ー楽曲の配置など、アルバム全体の世界観はいつ頃から意識し始めたのですか?

小原:アルバム制作とは関係なしに、 「素晴らしき世界」と「どうしよう」と「SONIC WAVE」の3曲を中国ツアーファイナルのライブ(3月1日に恵比寿LIQUIDROOMで行われた公演)用に作っていたんです。「SONIC WAVE」は、AAAMYYY(Cho・Syn)が加入するタイミングでMVも作って、リードとしてカマしたかった曲。こうくるだろうなって人が予測する展開と逆を攻めてみたくて作った曲ですね。

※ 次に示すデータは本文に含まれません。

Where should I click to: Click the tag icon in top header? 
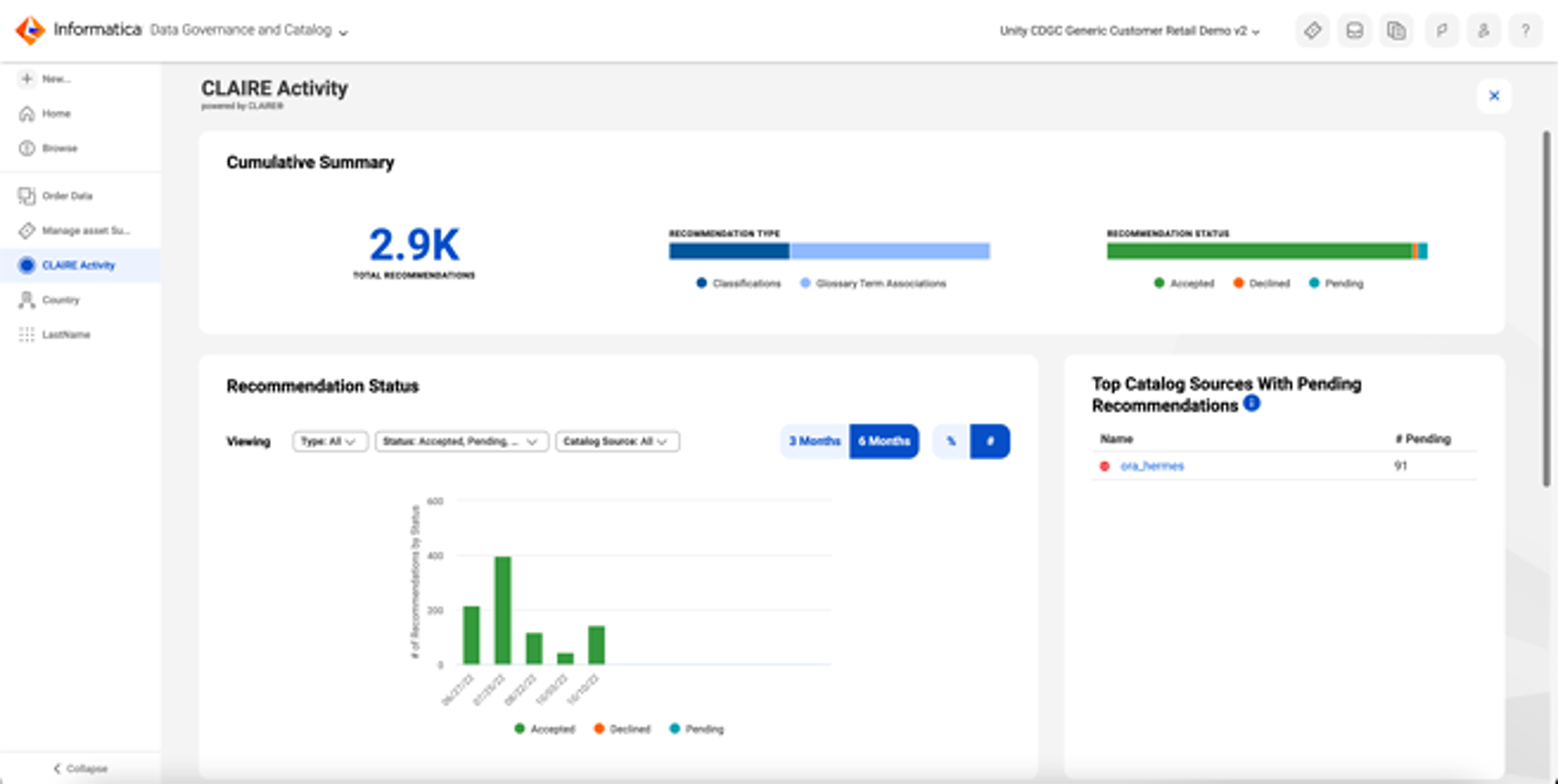[x=1312, y=31]
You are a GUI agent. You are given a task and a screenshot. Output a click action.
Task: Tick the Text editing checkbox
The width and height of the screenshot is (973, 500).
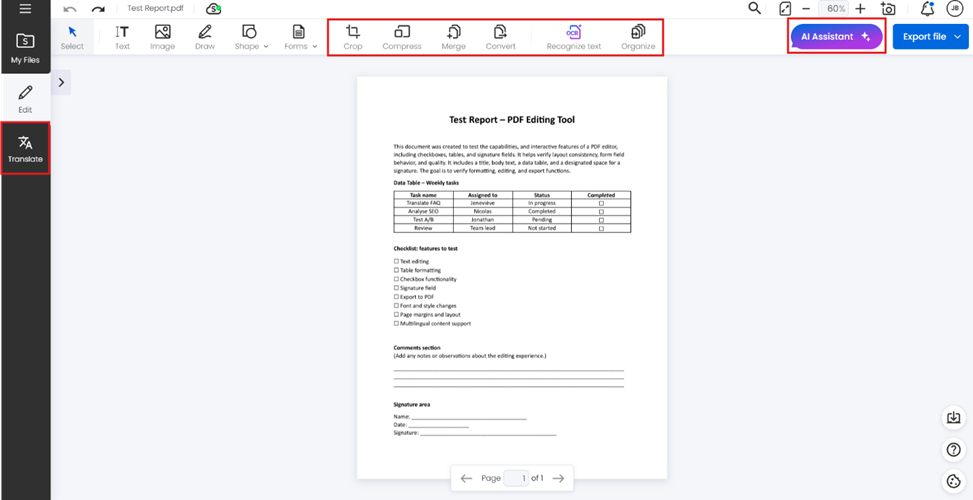396,261
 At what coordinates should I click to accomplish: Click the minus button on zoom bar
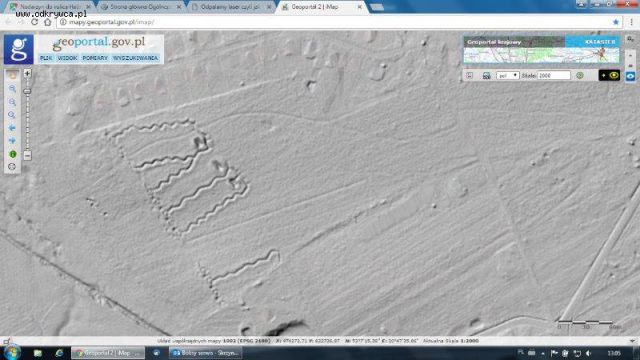(x=27, y=155)
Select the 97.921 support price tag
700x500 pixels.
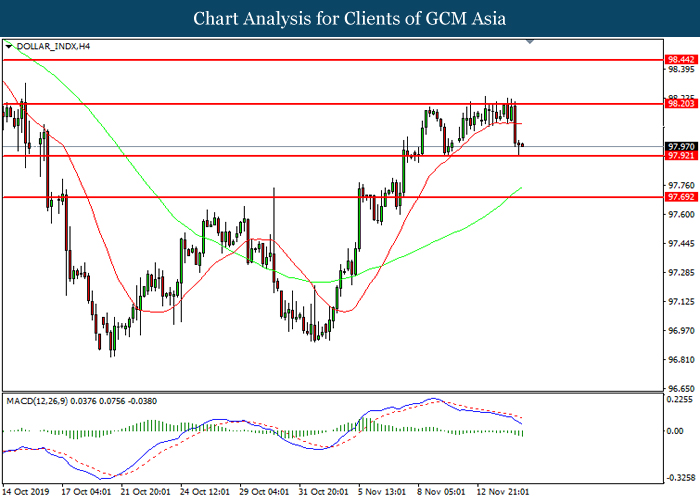point(681,156)
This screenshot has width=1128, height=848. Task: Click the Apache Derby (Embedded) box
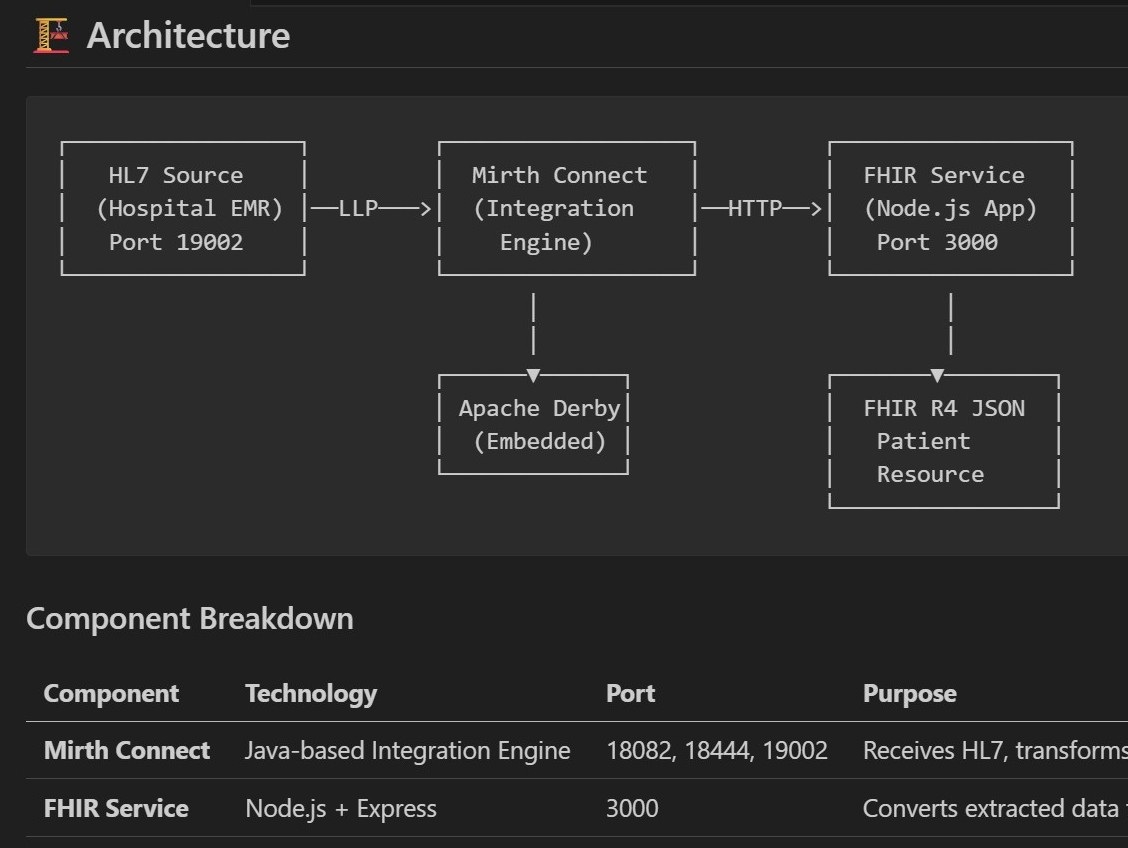pyautogui.click(x=534, y=424)
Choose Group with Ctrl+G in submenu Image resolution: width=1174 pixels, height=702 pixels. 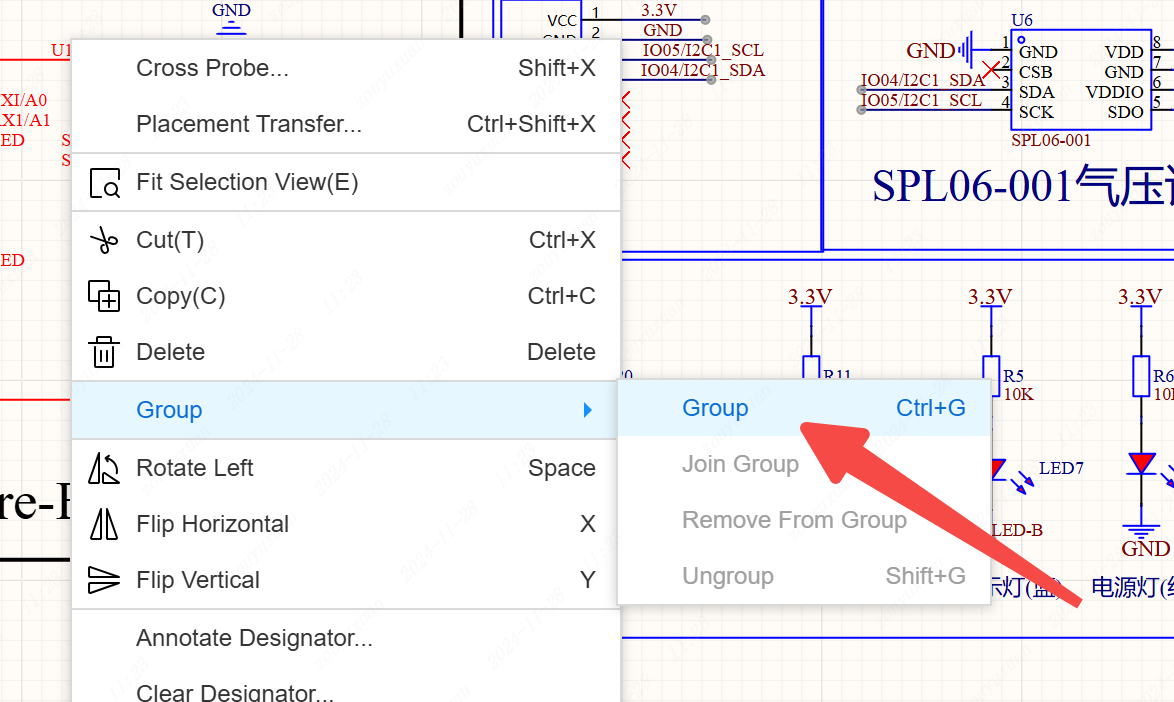pyautogui.click(x=715, y=408)
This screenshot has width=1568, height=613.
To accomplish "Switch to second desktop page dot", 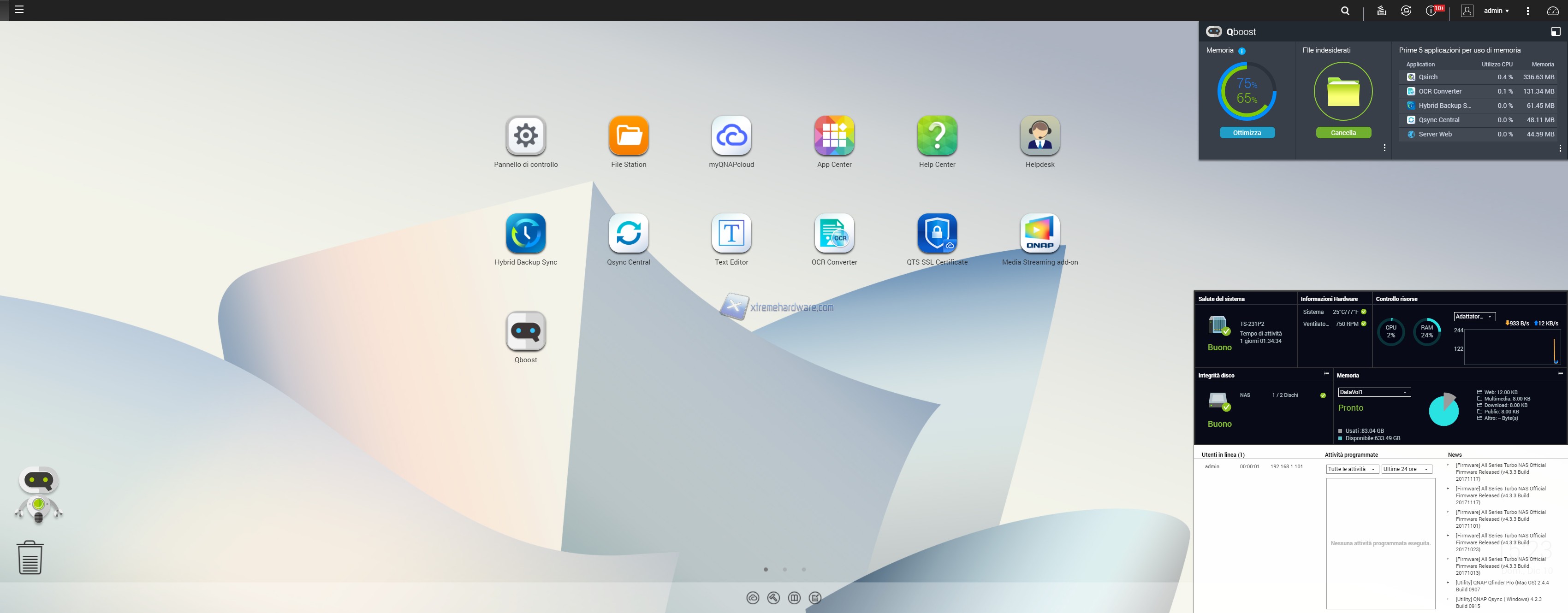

「どうしよう」はもっとTempalayを知ってもらうために、割とマスなわかりやすさを意識して。「素晴らしき世界」に関しては今の自分のテンションで本当にやりたいことだけをやってできた曲で。この3曲をライブでやってからアルバム制作の流れになったので、アルバムはこの3曲のコンセプトを基に、間を埋めていくように楽曲を作って肉付けしていこうみたいな。

Tempalay「SONIC WAVE」(Official Music Video)



ー全体としてコンセプチュアルなアルバムになっていますよね?

小原:はい。テーマとしては万物の誕生から滅亡するまでという普遍的なテーマでひとつの作品にしたくて。その流れでピャーっとやっていたという。

ーピャーっと(笑)。

小原:人類が誕生して今の社会システムができて、欲望にまみれた世界になって、それからテレパシーを使える時代が来たら、どういう風に恋をするんだろうという想像があって。「SONIC WAVE」でぶちかまして、後半の「Last Dance」には「地球最後の2人」っていう裏タイトルを設けて、その曲で人類の歴史が終わって。

「カンガルーも考えている」は、そうやって廃退した地球に人間という文明を探索しに来た宇宙人の視点で描いた曲で。彼らが星を荒らして、また頭の“誕生”に戻り、そこからまた生命が芽吹く。そういう映画的な流れを意識してみました。

ー円環構造の物語ですね。今の話はメンバーに制作段階から共有していたんですか?

AAAMYYY:いや、できあがってから聞きました。

藤本:想像でプレイしていました(笑)。歌詞が割と完成直前にできたので。言葉で説明するというよりは、写真で説明してもらってましたね。この曲は「地球爆発みたいなイメージ」とかそういう写真を見せられて、じゃあこの曲のドラムは乾いた音にしようとか、そういう感じで話し合って。

AAAMYYY:綾斗が伝えたい雰囲気が、写真から伝わってくるのでシンセの音色も歌とドラムのバランスをみて、足したり引いたり。サポート時代はまだ関係性が薄いので、「どういう音色、どういうリファレンスが欲しいの?」みたいな聞き方をしていて。今でもその部分は変わらないんですけど、メンバーになってからは、よりそのコミュニケーションの密度が高くなりましたね。メンバーに伝えられるニュアンスも増えたし、表現の自由度が上がって、楽しく作れました。

小原:AAAMYYYにこういうふうなものを作ってくれ、みたいな依頼の仕方をしていたけど、今はメンバーになったので一任してるというか。音作りにおいて、そういうのは変わったかもしれないですね。